→ **INSTRUCTIONS TO FOLLOW**:
Each line in the entries below that holds the string "Hide" is to be listed.

[Saved data entries]
☆ ☆ ☆ ☆ ☆

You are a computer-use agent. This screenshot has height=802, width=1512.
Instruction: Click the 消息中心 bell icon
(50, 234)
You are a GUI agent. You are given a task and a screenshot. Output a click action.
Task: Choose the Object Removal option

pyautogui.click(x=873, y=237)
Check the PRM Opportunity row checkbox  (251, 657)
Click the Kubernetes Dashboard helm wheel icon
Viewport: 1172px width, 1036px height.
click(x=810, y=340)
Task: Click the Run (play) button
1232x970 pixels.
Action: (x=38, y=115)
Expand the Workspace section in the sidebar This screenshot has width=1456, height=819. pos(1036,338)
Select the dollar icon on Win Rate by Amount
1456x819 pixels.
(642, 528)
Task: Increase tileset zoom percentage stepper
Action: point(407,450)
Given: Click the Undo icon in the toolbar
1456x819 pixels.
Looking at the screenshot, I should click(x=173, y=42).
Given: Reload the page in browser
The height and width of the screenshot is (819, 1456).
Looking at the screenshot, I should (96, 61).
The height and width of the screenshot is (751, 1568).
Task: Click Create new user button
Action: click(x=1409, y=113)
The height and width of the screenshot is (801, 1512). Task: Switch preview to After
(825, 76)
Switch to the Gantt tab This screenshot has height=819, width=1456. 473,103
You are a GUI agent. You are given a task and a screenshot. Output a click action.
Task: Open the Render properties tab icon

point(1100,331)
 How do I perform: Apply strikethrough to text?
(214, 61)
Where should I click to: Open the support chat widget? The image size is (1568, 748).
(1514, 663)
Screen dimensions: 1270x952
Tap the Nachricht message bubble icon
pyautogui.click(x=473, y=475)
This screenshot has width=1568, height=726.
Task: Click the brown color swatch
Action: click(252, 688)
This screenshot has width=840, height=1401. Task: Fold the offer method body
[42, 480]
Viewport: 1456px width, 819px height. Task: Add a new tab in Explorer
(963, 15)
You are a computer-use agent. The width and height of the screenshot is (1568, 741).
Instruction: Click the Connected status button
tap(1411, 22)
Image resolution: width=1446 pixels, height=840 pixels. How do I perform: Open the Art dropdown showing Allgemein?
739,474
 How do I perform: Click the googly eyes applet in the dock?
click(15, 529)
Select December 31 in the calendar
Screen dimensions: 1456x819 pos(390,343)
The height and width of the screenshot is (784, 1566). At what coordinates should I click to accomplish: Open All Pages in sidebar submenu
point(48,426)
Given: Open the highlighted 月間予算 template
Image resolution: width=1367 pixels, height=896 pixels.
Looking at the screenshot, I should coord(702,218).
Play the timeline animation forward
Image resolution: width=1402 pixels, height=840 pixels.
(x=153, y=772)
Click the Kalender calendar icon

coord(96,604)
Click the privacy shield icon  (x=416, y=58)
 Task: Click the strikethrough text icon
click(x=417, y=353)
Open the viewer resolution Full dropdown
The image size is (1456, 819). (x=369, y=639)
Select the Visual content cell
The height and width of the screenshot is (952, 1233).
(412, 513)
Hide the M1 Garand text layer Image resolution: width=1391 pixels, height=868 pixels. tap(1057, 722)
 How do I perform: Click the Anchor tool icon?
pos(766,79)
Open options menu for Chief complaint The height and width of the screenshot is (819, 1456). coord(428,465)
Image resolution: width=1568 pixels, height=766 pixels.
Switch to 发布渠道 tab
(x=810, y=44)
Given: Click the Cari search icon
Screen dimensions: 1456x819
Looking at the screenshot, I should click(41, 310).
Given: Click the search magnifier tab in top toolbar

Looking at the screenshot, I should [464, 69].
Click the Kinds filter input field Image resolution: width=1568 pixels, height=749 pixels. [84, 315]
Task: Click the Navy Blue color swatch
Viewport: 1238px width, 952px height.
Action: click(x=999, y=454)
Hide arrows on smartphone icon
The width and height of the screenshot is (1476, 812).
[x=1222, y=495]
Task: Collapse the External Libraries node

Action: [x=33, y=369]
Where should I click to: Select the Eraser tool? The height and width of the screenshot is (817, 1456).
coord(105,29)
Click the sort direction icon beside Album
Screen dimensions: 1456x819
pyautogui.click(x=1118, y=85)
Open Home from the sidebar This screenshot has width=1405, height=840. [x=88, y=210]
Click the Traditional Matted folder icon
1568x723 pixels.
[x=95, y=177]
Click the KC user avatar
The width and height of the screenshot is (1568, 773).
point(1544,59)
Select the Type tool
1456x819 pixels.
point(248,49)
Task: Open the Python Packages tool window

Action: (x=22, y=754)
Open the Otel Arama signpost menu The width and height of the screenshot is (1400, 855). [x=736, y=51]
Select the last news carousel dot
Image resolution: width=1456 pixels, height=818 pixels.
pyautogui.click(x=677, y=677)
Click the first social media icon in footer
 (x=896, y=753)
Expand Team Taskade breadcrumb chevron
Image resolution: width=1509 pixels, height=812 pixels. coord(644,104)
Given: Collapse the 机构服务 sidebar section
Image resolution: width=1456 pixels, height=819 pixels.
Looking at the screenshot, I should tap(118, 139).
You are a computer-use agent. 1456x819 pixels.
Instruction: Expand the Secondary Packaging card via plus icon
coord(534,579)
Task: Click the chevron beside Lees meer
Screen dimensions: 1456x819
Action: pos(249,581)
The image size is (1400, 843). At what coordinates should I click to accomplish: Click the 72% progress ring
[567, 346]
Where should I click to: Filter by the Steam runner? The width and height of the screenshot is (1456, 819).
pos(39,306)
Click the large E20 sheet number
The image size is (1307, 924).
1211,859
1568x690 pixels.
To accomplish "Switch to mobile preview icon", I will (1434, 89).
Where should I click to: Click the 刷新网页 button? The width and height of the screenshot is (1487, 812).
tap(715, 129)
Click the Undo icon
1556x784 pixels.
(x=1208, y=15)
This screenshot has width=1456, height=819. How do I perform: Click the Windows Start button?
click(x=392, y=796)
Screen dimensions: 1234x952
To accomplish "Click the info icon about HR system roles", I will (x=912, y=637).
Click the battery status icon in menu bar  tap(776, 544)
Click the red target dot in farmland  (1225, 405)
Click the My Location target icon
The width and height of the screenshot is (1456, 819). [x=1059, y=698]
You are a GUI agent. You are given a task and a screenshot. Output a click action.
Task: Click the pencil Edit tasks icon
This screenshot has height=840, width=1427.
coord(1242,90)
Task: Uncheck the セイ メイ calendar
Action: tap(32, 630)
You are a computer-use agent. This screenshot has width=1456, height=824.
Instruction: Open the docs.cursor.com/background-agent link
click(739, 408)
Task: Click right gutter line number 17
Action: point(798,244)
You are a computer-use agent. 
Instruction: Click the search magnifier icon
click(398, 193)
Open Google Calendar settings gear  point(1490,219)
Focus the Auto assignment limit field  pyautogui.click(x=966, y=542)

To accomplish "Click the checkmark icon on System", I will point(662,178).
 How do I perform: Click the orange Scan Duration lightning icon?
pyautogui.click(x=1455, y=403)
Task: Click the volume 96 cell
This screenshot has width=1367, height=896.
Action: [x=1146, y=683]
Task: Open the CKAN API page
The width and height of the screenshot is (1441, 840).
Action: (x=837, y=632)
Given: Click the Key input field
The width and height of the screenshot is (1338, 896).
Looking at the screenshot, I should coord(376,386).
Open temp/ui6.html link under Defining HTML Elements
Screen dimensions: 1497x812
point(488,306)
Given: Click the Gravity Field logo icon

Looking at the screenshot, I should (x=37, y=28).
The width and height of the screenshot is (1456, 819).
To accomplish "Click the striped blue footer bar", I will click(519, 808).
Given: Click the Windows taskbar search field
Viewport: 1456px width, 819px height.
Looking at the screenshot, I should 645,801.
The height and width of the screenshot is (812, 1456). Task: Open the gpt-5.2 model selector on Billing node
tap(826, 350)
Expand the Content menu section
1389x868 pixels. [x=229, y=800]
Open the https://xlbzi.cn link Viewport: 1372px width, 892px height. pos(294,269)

☆ ☆ ☆ ☆ ☆

→ **PROBLEM SOLUTION**:
Hide the M1 Garand text layer Image resolution: width=1391 pixels, height=868 pixels. tap(1057, 722)
Hide arrows on smartphone icon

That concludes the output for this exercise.